Understanding EC2 Status Checks

I recently had a student ask me “what’s up with 2/2 checks passed” message on EC2 dashboard of AWS console. Great question, here’s the answer. Elastic Compute Cloud (EC2) is a virtual server offering in Amazon Web Services (AWS). Each EC2 server is known as an instance. An EC2 instance goes through two status checks at startup, then continuously performed every minute afterwards. The automated status checks allow engineers to quickly determine whether Amazon EC2 has detected any problems that might prevent the EC2 instance from running properly. The two status checks are known as a system check and a instance check. There’s a “Status Check” tab for each EC2 instance – you can access it by simply selecting the instance -> navigating to the details -> selecting status check tab. You can also refer to the image below for an example.

System Check = Infrastructure Check

The system check is basically an infrastructure check that detects problems with the instance and requires AWS involvement to repair – essentially something isn’t working properly at the AWS data center. This may include: 

  • Loss of network connectivity
  • Loss of system power
  • Software issues on the physical host
  • Hardware issues on the physical host that impact network reachability

FYI – it’s really hard to find an image of EC2 system check failure. Either AWS infrastructure is fault tolerant or they just do a really good PR job  ?

Instance Check = Server Configuration Check 

Once AWS has confirmed their infrastructure is working properly, the next step is to check if the customers EC2 instance is properly configured. The instance checks look at the software (OS) and network configuration of individual EC2 instance. Instance checks detect problems that require the customers involvement to repair. This means that if instance check fails, customers typically must address the problem themselves – for example, by rebooting the instance or by making instance configuration changes. Note, it’s common for instance checks to fail as a result of underlying system check failure – customer EC2 instance isn’t working properly due to issues with AWS infrastructure. Other common causes of instance check failure include:

  • Incorrect networking or startup configuration
  • Exhausted memory
  • Corrupted file system
  • Incompatible kernel

How Should You Respond To Status Check Failures

EC2 status check failures are inevitable so knowing how to respond to them is a good idea. 
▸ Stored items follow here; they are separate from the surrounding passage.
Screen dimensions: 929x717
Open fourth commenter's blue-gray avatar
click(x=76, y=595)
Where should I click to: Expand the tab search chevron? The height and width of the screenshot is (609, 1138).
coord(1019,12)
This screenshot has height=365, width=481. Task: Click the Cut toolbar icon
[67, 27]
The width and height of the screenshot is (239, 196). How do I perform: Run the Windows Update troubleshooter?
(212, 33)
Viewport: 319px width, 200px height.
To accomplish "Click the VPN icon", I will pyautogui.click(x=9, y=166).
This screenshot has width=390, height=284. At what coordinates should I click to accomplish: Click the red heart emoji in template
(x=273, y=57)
There’s not much you can do if your EC2 instance fails at system check. As I stated above, a system check failure implies that something is not working properly at the AWS data center so there’s nothing you can do about it unless you work for AWS and have access to the back-end infrastructure technology. Normally system check failures are fixed by AWS in a timely manner, however you should take immediate action by contacting AWS support if this is a time sensitive or critical environment. Here’s sound advice from my friend (and avid blogger) Patrica regarding what you can do if your EC2 instance fails at system check. 

While preparing for AWS Certifications – one thing that really stood out to me is that AWS’s proposed solution to a system check failure is to migrate to a new instance by stopping and starting the instance. I saw you mentioned reaching out to AWS support – usually, they will refer you to their documentation in such circumstances such as this: https://aws.amazon.com/premiumsupport/knowledge-center/system-reachability-check/ 

– Patricia Anong

Unlike system check failures, the onus is on you to resolve instance check failures – unless the instance check failure is a result of a system check failure. Analyzing instance logs is a great start to troubleshooting instance check failure. Also, undoing any new configuration change that triggered the instance failure is a good idea. Last resort is to contact AWS support in the event you’re unable to resolve the issue by yourself – be ready to send all types of logs.